### DIRECTIONS FOR THIS TASK
Which lines run from the one containing "Task: Click Save & New plus icon button" to the end of the entries? Quote them exactly, and nothing else.

Start of TASK INPUT

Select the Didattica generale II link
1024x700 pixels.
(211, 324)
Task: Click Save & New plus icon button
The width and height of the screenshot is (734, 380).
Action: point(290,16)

End of TASK INPUT

### EXERCISE OUTPUT
Task: Click Save & New plus icon button
The width and height of the screenshot is (734, 380).
Action: point(290,16)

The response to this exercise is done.